Re: GET performance degrades over time

Posted by Michael Segel <mi...@hotmail.com>.

Going from memory, the swap value setting to 0 is a suggestion. You may still actually swap, but I think its a 'last resort' type of thing. 

When you look at top, at the top of the page, how much swap do you see? 

On May 16, 2013, at 1:43 PM, Viral Bajaria <vi...@gmail.com> wrote:

>> Have you checked your HBase environment? I think it perhaps come from:
>> 1) System uses more swap frequently when your continue to execute Gets
>> operation?
>> 
> 
> I have set swap to 0. AFAIK, that's a recommended practice.

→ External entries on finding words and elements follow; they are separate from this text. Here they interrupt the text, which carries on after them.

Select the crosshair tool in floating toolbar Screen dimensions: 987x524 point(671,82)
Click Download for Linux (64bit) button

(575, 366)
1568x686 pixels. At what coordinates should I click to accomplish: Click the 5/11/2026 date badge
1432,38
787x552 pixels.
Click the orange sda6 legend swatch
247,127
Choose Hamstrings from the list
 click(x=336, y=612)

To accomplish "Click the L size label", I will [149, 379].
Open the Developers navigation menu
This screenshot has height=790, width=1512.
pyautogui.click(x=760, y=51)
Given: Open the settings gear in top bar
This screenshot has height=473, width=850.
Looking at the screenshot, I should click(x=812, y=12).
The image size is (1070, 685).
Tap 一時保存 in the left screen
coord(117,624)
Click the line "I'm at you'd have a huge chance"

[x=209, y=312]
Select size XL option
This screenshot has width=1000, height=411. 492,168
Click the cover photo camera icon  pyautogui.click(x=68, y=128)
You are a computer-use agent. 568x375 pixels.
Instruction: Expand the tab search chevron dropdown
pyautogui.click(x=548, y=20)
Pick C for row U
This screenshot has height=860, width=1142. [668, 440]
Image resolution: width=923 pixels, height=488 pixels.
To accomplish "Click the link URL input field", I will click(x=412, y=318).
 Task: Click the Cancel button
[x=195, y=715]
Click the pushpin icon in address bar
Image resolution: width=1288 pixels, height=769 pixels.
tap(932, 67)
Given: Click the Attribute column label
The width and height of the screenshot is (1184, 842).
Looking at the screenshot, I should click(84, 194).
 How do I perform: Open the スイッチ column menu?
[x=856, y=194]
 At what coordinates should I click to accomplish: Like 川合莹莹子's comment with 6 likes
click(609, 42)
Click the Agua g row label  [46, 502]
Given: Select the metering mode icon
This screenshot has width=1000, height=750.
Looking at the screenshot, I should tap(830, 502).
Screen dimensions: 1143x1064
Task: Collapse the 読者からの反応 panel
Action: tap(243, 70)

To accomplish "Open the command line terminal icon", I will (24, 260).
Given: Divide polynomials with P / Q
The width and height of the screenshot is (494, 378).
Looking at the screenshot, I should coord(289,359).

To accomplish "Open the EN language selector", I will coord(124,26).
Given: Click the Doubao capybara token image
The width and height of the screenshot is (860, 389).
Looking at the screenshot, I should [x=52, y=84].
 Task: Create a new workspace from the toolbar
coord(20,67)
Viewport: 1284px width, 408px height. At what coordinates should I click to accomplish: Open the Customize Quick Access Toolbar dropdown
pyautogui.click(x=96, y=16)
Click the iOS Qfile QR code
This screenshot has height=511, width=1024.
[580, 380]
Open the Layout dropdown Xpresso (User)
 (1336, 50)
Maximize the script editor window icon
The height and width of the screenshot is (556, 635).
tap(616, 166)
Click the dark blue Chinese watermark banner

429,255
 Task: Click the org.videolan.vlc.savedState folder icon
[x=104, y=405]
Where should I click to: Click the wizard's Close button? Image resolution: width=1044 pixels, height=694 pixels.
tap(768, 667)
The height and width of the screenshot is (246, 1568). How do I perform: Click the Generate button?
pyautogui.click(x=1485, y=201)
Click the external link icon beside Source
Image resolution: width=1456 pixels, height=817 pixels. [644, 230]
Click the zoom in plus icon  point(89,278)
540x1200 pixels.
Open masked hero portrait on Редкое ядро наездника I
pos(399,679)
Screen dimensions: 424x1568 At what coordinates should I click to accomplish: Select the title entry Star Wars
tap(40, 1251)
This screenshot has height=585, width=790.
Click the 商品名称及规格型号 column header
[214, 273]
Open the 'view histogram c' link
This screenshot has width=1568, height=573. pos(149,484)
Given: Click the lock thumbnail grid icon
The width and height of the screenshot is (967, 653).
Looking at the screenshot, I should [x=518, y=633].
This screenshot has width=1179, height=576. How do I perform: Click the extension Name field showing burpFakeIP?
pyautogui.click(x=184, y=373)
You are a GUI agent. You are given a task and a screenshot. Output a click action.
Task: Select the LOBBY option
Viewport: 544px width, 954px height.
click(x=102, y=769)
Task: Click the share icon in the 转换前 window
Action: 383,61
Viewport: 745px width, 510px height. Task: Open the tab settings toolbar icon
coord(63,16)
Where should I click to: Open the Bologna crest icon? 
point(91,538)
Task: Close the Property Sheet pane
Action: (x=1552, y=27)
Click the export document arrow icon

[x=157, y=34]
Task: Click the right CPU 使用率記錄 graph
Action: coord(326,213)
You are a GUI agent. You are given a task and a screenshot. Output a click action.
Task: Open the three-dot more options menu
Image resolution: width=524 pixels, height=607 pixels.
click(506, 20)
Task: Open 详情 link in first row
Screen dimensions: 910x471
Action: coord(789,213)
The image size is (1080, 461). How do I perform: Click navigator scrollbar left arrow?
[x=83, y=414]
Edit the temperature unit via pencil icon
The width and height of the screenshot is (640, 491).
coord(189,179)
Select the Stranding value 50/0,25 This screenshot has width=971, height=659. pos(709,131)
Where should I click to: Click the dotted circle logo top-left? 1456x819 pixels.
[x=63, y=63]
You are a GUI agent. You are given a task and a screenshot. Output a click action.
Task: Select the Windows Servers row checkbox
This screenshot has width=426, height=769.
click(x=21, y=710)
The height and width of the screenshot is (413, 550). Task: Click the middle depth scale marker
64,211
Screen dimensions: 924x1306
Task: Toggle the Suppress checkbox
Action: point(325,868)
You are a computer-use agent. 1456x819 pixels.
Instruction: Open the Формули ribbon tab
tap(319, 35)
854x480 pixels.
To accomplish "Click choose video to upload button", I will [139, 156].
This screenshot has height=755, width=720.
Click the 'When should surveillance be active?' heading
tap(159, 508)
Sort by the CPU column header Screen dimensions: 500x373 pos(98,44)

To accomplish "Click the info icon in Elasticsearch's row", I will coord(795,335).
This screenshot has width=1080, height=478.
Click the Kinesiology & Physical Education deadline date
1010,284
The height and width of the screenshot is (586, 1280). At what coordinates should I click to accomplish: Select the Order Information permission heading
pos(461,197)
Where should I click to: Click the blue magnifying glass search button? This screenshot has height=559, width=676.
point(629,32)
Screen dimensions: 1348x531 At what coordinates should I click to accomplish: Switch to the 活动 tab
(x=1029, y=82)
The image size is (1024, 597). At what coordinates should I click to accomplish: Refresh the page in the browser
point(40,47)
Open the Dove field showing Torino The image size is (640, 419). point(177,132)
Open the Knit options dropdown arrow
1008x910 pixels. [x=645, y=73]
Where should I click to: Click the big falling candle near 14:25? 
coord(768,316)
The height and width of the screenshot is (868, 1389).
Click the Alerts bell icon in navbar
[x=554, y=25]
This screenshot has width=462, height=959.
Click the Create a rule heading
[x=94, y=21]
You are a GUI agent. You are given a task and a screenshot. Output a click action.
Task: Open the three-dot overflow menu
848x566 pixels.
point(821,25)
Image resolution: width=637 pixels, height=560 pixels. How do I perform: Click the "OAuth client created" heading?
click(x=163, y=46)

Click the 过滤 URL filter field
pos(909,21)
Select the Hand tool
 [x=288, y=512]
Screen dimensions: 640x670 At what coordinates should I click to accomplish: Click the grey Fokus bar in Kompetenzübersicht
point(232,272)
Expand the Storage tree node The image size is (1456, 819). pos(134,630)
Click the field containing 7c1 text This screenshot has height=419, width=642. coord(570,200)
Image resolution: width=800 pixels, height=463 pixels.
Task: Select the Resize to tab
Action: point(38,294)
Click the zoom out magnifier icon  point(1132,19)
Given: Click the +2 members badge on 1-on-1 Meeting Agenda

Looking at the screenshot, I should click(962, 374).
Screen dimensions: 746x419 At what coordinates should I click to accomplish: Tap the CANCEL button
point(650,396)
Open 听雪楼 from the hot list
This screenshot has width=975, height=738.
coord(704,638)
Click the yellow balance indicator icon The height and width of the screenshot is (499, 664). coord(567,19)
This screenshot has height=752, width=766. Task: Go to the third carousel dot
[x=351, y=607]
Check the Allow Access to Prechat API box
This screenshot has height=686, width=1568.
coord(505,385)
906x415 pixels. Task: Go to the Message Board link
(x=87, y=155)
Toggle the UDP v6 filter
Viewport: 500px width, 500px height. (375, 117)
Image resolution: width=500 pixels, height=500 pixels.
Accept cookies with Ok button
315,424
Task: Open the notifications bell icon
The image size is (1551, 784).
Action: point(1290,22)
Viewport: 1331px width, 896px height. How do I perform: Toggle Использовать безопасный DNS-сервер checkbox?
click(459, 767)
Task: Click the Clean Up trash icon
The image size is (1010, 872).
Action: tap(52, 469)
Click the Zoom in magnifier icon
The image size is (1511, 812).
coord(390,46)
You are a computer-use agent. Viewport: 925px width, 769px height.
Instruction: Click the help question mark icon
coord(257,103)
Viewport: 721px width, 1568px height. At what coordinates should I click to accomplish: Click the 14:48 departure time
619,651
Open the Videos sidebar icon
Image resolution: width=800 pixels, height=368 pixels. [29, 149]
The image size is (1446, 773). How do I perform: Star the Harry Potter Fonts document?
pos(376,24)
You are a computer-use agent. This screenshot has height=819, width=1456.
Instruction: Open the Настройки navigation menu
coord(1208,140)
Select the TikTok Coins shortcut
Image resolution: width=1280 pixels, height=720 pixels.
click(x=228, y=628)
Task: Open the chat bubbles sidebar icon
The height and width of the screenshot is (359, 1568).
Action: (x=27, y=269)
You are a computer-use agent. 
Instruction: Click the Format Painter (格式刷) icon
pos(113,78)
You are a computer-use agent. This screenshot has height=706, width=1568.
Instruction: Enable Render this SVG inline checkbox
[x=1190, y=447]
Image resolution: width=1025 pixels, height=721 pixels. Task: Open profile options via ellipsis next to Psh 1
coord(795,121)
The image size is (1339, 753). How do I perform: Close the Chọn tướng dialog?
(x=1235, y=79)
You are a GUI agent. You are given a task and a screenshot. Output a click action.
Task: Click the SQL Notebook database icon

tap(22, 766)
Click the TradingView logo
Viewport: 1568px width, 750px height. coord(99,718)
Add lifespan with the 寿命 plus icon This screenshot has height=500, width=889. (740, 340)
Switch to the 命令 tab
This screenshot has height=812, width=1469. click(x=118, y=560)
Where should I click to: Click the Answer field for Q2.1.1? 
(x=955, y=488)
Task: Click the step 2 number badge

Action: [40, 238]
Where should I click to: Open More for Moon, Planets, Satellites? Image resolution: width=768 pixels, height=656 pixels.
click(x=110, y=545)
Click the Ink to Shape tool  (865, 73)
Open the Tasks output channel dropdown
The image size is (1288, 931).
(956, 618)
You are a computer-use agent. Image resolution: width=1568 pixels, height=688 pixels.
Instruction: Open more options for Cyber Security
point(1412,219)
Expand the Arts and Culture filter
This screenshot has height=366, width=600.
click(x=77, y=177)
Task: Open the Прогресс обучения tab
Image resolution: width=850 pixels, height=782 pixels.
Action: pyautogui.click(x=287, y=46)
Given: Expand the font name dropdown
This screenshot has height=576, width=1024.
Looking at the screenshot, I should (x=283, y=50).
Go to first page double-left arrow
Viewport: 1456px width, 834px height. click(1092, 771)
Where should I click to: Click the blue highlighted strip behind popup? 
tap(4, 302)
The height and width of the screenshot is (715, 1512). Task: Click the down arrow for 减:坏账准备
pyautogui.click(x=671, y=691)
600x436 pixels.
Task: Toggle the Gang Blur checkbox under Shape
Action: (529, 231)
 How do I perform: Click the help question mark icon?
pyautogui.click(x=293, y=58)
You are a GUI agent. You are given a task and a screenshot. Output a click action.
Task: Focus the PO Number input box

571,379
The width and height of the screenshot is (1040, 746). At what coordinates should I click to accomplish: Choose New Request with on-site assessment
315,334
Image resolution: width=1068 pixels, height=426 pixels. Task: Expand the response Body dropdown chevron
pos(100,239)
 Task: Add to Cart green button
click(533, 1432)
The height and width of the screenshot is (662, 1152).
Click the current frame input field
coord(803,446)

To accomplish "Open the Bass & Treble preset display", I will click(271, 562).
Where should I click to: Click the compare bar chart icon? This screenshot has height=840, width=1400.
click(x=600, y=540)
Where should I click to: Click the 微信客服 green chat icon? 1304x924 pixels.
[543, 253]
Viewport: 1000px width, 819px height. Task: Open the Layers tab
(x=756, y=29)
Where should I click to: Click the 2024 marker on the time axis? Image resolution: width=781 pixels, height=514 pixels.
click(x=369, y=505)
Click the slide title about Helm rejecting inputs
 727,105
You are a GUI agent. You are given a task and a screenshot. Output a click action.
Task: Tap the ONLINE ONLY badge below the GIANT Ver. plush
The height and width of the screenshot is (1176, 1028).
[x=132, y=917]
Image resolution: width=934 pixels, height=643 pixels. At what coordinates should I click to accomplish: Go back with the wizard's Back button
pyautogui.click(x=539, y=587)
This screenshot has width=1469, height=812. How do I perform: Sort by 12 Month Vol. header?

Let me know if
> that should not be followed for nodes running HBase.
> 
> 
>> 2) check the setting "hfile.block.cache.size" in your hbase-site.xml.
>> 
> 
> It's the default i.e. 0.25

Re: GET performance degrades over time

Posted by Viral Bajaria <vi...@gmail.com>.

> Have you checked your HBase environment? I think it perhaps come from:
> 1) System uses more swap frequently when your continue to execute Gets
> operation?
>

I have set swap to 0. AFAIK, that's a recommended practice. Let me know if
that should not be followed for nodes running HBase.


> 2) check the setting "hfile.block.cache.size" in your hbase-site.xml.
>

It's the default i.e. 0.25

Re: GET performance degrades over time

Posted by Viral Bajaria <vi...@gmail.com>.

> This generally happens when the same block is accessed for the HFile.  Are
> you seeing any contention on the HDFS side?
>

When you say contention what should I be looking for ? slow operations to
respond to data block requests ? or some specific metric in ganglia ?

-Viral

Re: GET performance degrades over time

Posted by ramkrishna vasudevan <ra...@gmail.com>.

This generally happens when the same block is accessed for the HFile.  Are
you seeing any contention on the HDFS side?

Regards
Ram

On Thu, May 16, 2013 at 4:19 PM, Bing Jiang <ji...@gmail.com>wrote:

> Have you checked your HBase environment? I think it perhaps come from:
> 1) System uses more swap frequently when your continue to execute Gets
> operation?
> 2) check the setting "hfile.block.cache.size" in your hbase-site.xml.
>
>
>

Re: GET performance degrades over time

Posted by Bing Jiang <ji...@gmail.com>.

Have you checked your HBase environment? I think it perhaps come from:
1) System uses more swap frequently when your continue to execute Gets
operation?
2) check the setting "hfile.block.cache.size" in your hbase-site.xml.